▶ **Provided text**
Spinach Tree Care – How To Use Chaya Plants In The Garden

Spinach Tree Care – How To Use Chaya Plants In The Garden

By: Amy Grant

Growing tree spinach is a valuable food source in the tropics through the Pacific region. Introduced into Cuba and then onto Hawaii as well as Florida where it is deemed more of a pesky shrub, chaya spinach trees are also known as tree spinach, chay col, kikilchay and chaykeken. Unfamiliar to many North Americans, we wonder what is tree spinach and what are the benefits of the chaya plant?

What is Tree Spinach?

Chaya spinach is a leafy green vegetable in the genus Cnidoscolus consisting of over 40 species, of which only chayamansa refers to chaya spinach tree. A member of the Euphorbiaceae family, growing spinach tree provides nutritious leaves and shoots for years and is prized as a necessary and important food through the Pacific Rim and along the Yucatan peninsula of Mexico, where is grows naturally in thickets and the open forest. Growing tree spinach is commonly cultivated in Mexico and Central America and frequently seen planted in home gardens.

Chaya spinach tree is actually a big leafy shrub that reaches a height of from 6-8 feet (1.8-2.4 m.) and resembles a cassava plant or healthy hibiscus, with 6 to 8 inch (15 to 20 cm.) cupped leaves borne on slender stems. Growing tree spinach shrubs bloom often with both male and female flowers that are tiny and white resulting in 1-inch (2.5 cm.) seed pods. The stem exudes white latex and the young stems have stinging hairs, particularly on wild growing tree spinach.

▶ **Dataset section**
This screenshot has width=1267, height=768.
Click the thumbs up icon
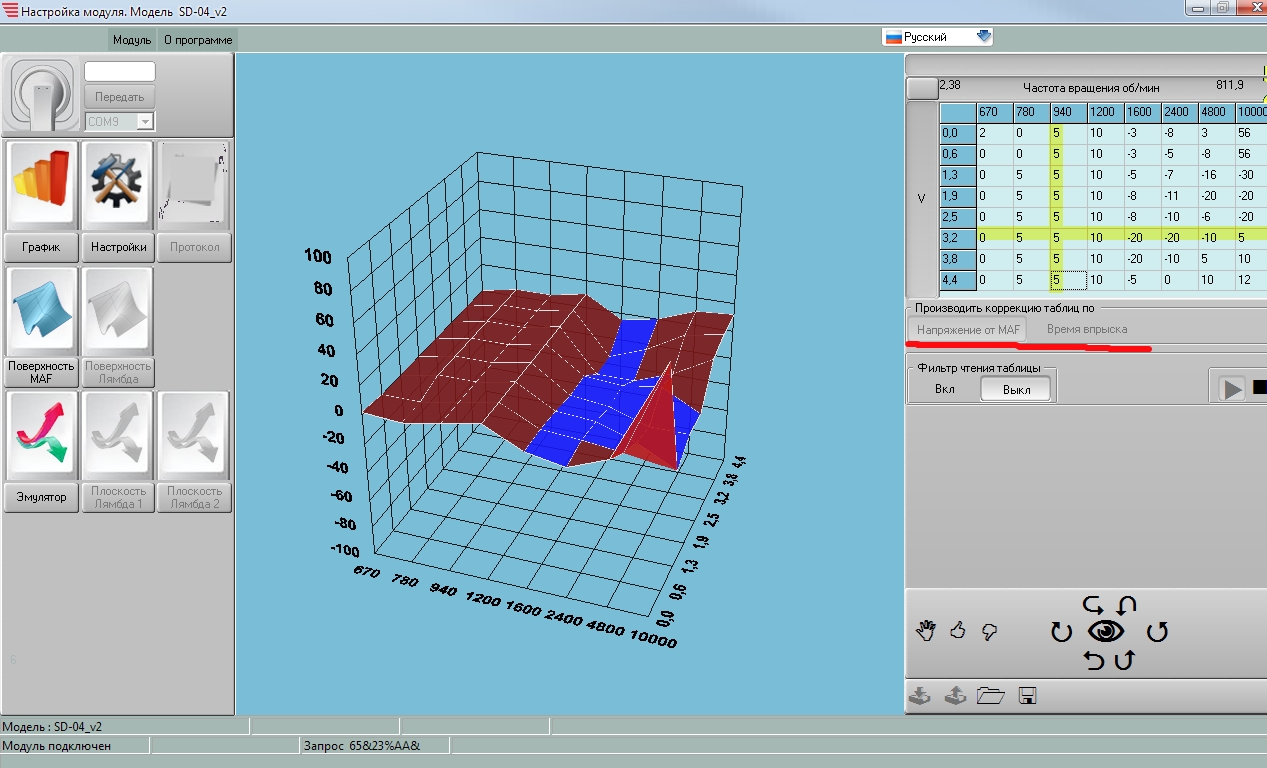958,631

▶ **Description of the task**
Continue the article on chaya spinach trees, starting after its last sentence.

▶ **Response below**
Spinach Tree Care

Growing tree spinach is cold sensitive, so it should be started at the onset of the warm season. Chaya spinach tree is propagated via woody stem cuttings that are 6-12 inches (15-30 cm.) long in well draining soil.

It takes some time for the chaya to establish but after the first year, the plants may be pruned and harvesting commenced. Sixty percent or more of the foliage may be removed with no damage to the plant, and in fact, will promote bushier, healthy new growth. For the home gardener, one plant is sufficient to provide plenty of chaya.

Spinach tree care for the home gardener is fairly simple. Chaya spinach is an understory species in forests and as such is ideal grown in shade under fruit trees or palms. Water the chaya canes thoroughly before transplanting.

The spiraling roots of the starts should be trimmed so they are growing downward and the planting hole needs to be deep enough so they hang vertically. Add compost or green manure to the planting hole to add nutrients prior to planting the chaya spinach tree canes. Pack the soil firmly around the chaya starts and mulch around the transplant to retain soil moisture and reduce weed growth.

How to Use Chaya Plants

Once the plant has established and harvesting commenced, the question is, “How to use chaya plants?” Chaya spinach tree leaves and shoots are harvested young and then used much like leaf spinach. However, unlike leaf spinach that can be eaten raw, chaya spinach tree leaves and shoots contain toxic hydrocyanic glycosides. These toxins are rendered inactive after cooking for one minute; therefore, chaya must always be cooked.

Sauté, add to soups and stews, can, freeze, dry or even steep as tea. Chaya spinach is a valuable source of vitamins and minerals. Chaya has more iron than leaf spinach and high amounts of fiber, phosphorus and calcium.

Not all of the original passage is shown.